Formal concise report from Habitat3 for South East Queensland
This UNAAQ event resulted from culmination of 5 years of preparation to endorse Sustainable Development Goal 11 on cities; the 2-year drafting of the New Urban Agenda ‘Habitat3 toward 2035’, and the release of the 2016 draft South East Queensland Regional Plan that envisages 50 years. South East Queensland comprises 6 cities, 17 urban centres, 47 towns and many rural centres, inside an area equivalent to the Netherlands. SEQ is benchmarked against 25 other regions over the past 20 years and our performance has been variable. A range of tools has been instrumental in reporting our stewardship and quality of life. However, SEQ trends are worrying.
79 people from different backgrounds, disciplinary and community roles participated throughout the day. One third of the room represented ‘under 35 year olds’ and about half the room identified as ‘over 50’. Apart from community leaders, there were planners, scientists, architects, engineers, landscape designers, urban professionals, teachers, lawyers, business owners, health and emergency services professionals.
A background paper (attached) was provided to all participants in conjunction with a full set of NUA policy and practice statements that institutionalise action for shared governance and culturally appropriate implementation. This allowed great speed of learning as our 16 speakers and 4 moderators shared their expertise and passion for the better future.

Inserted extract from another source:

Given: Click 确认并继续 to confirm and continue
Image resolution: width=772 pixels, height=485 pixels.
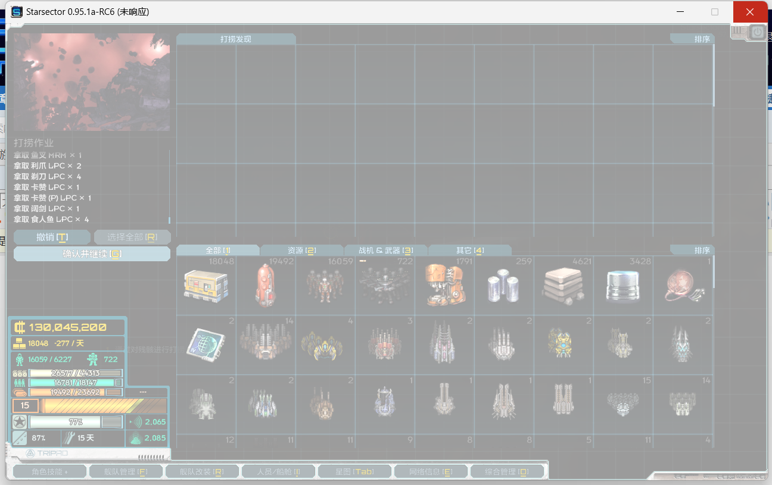Looking at the screenshot, I should point(92,254).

Aunty Ruby gave an indigenous traditional acknowledgement also set the scene for gender sensitive pathways for intergenerational, intercultural and interdisciplinary methods for our common future. Song-lines were gifted to us as the SEQ anthem and sung by the Rachel Hore choir. This is hot-linked in the papers with the Earth Charter art by Graham Payne (community of life drawing). During the afternoon, slam poetry was written for us and shared in the final panel session. This is being gifted to us as a special memento and as a motivational tool to go forward for the next 5 years. 4 Expert Panels each answered set questions to focus our thoughts:
- Evolution and achievements for SEQ
- The future prospects and possibilities (active Habitat 3 representatives)
- Practices and innovative implementation – case studies
- Shared governance – roles and responsibilities
After lunch Uncle Desmond gave a welcome to his country. Then participants chose what topics they wished to pursue to advance the NUA themes in SEQ. These included (1) access to affordable housing; (2) empowering vulnerable peoples and the working poor through sharing food, assets, public assets, public transport, and basic human needs (3) jobs and entrepreneurship (4) Greenspace stewardship (5) Protecting public space for use by everyone (recreation, community farm, non- privatisation of river/ beach access) (6) regenerative urban design for climate (7) shared governance framework for SEQ accountability, (8) inclusive infrastructure investment.
After teamwork, a spokesperson shared their innovative approaches that would work here. Wow! People socialised considerably before heading home.
The outcomes included greater goodwill and draft ‘We the Peoples of SEQ Declaration’ to shepherd local action. This will be reviewed over the next 5 years (probably this anniversary date). Special thanks go to UNAAQ team and partners.